А, да — что там случилось с Шомполом? Марина, наверное, наорала, а вот Людмила помогла, может, даже штопала Максу моську, не помню. Глаз не задело, это вот важно, а шрам… Все знают — шрамы мужиков только красят.
Самый мрак начался сразу по увольнению и такой подлости не ждал даже я.
Но это настоящий хоррор и сплаттерпанк, ну его к монахам.
Портупея и ремень
Полная портупея — комплект ремней, подсумков, карманов и кармашков с кобурами.
Сперва на портупеях таскали всякие острые ковырялки вроде сабель со шпагами, а усатые красавцы-гусары ещё умудрились добавить выпендрёжную сумку-ташку. А потом до портупеи, серьёзно-вдумчиво, как и во всём, добрались гордые бритты.

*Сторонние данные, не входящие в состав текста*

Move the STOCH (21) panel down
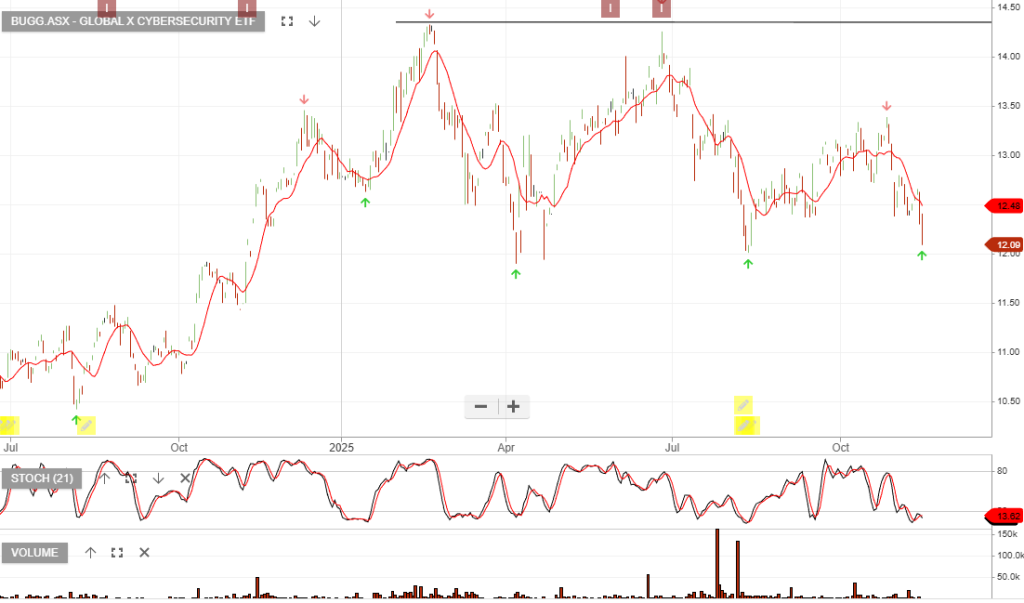The width and height of the screenshot is (1024, 603). tap(158, 478)
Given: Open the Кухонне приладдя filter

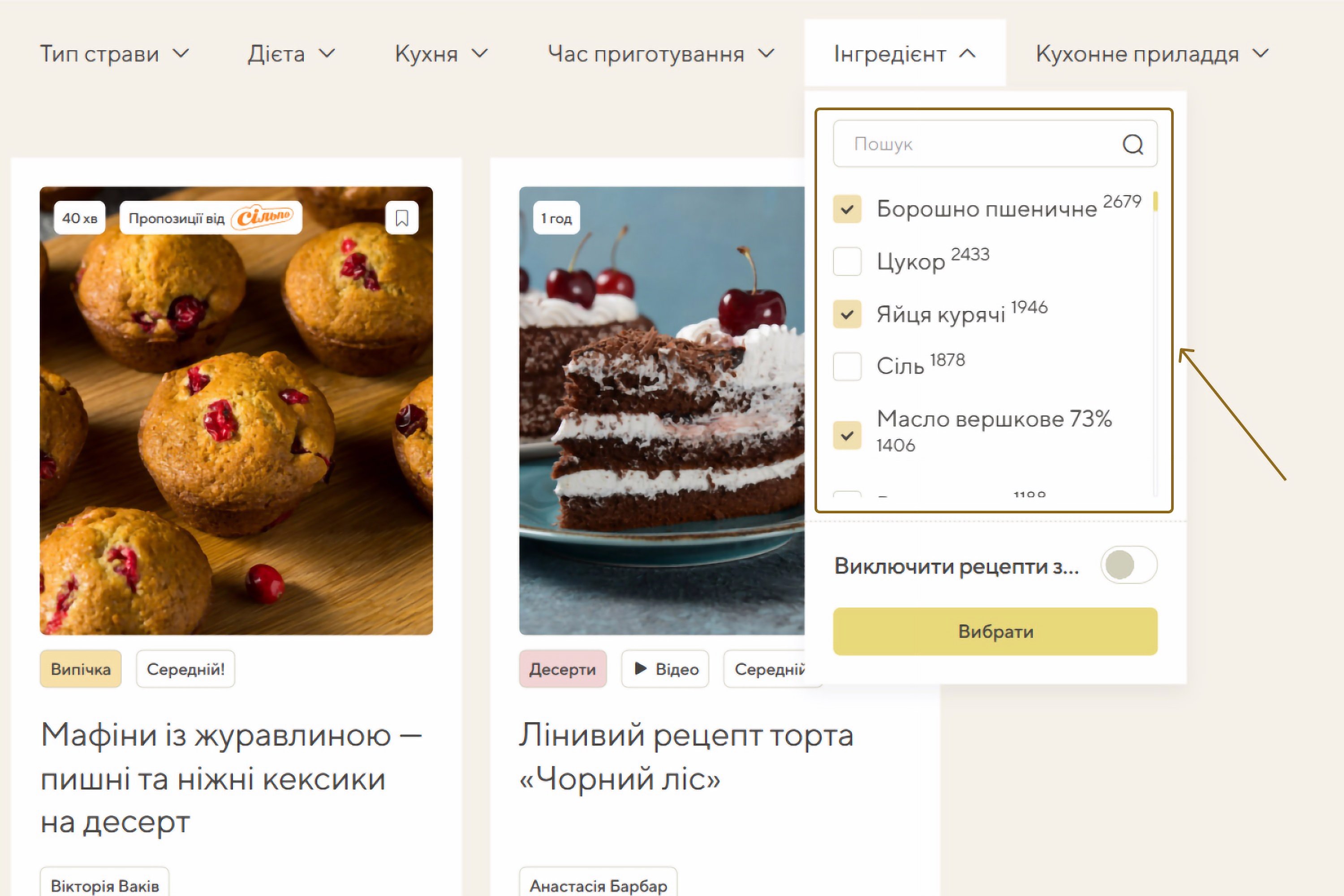Looking at the screenshot, I should pos(1153,54).

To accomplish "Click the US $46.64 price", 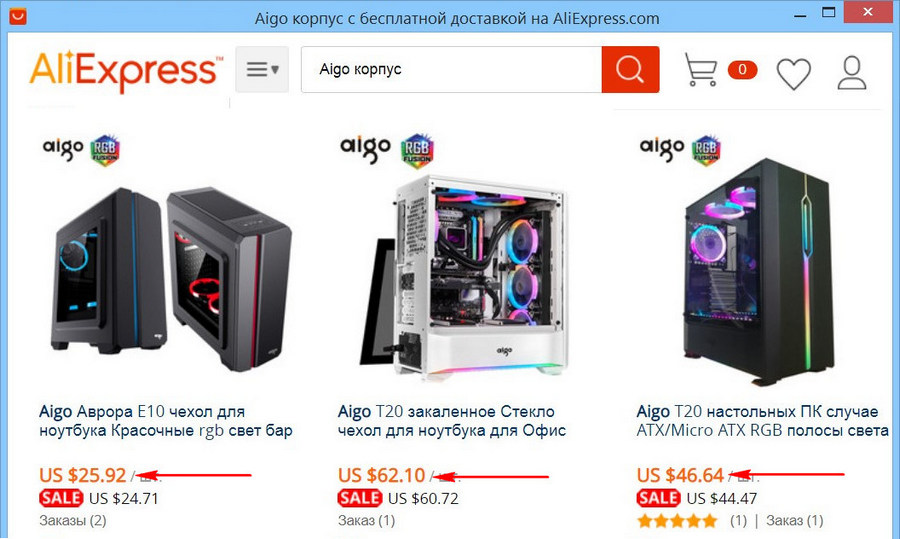I will [x=680, y=475].
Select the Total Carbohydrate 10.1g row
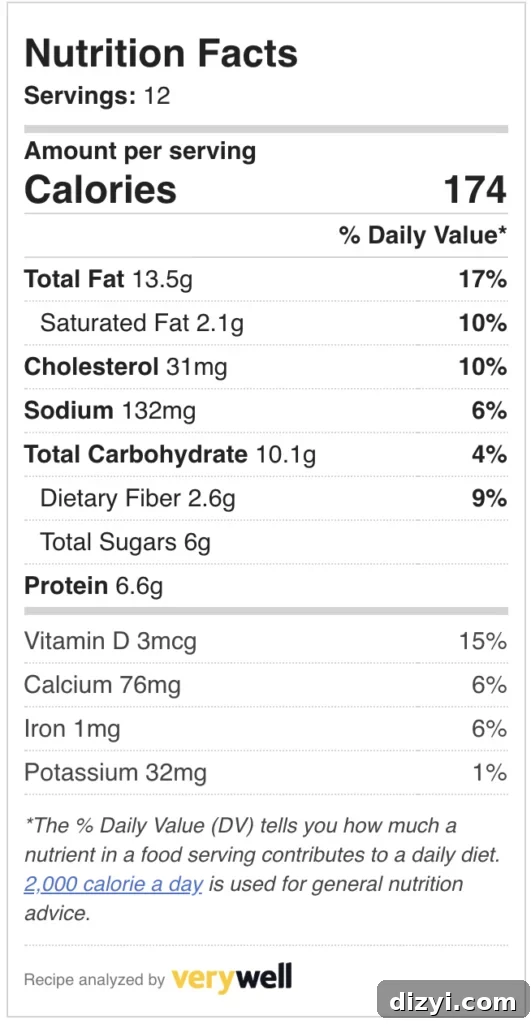 (266, 455)
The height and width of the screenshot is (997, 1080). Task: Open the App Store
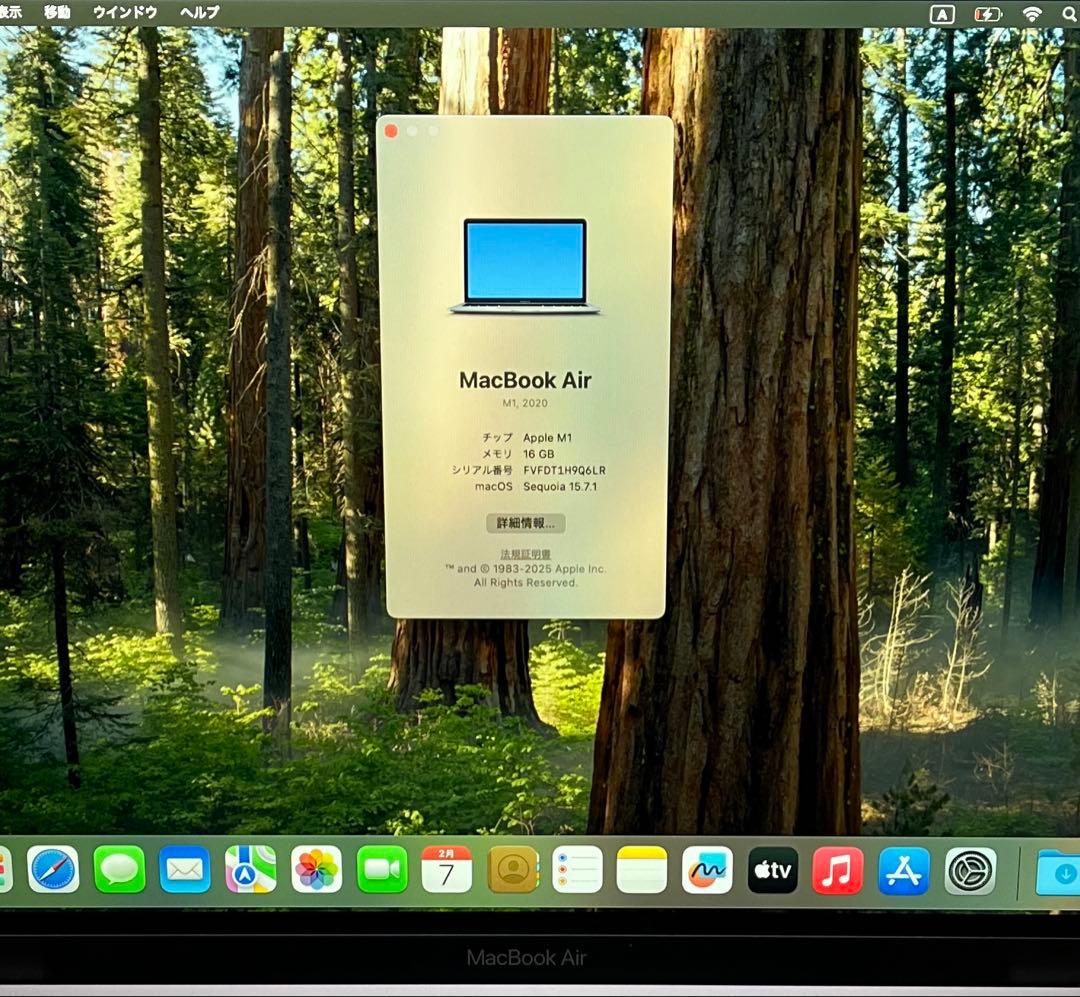tap(901, 871)
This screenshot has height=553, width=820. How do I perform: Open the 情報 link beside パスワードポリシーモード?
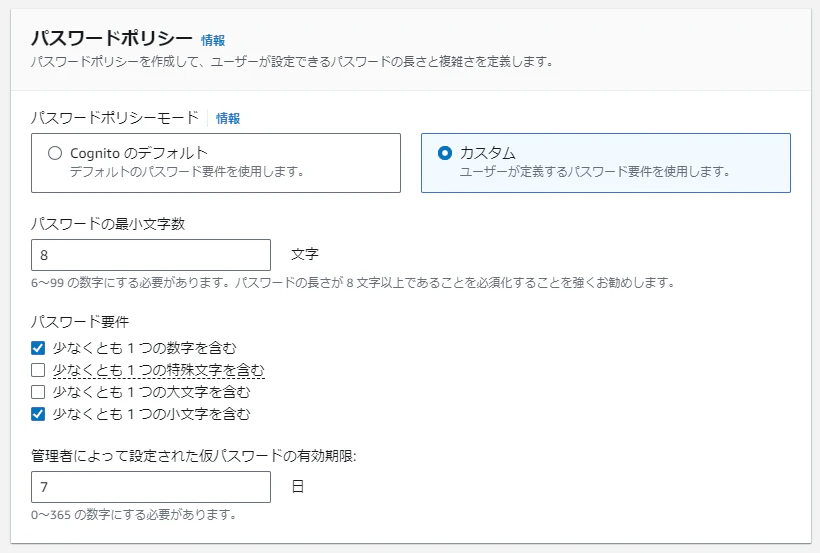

Практичные и воюющие всю свою историю англичашки ввели её офицерам из-за изменений бурской войны. Они тогда вообще много ввели, от защитной формы и до широкого применения пулемётов, бронепоезда и джентльменские нарушения правил войны против не-джентльменов. Ну, то есть расстрел заложников и отсутствие стыда за такие вещи. Это когда Ермолов такими вещами занимался на Кавказе — фу-фу-фу и некрасиво, а самим большим белым бванам такое можно везде, всегда и за милу душу.
В войсках портупеей называют широкий удобный ремень с двумя рядами дырок для затягивания. Сейчас они чаще всего просто ремни из разных видов ткани, от обычного нейлона до какой-нибудь супер-пупер-тактической кордуры. Тогда, в святые, лихие, дикие и нищие девяностые, портупеи имелись двух видов — офицерско-кожаные и резиново-солдатские.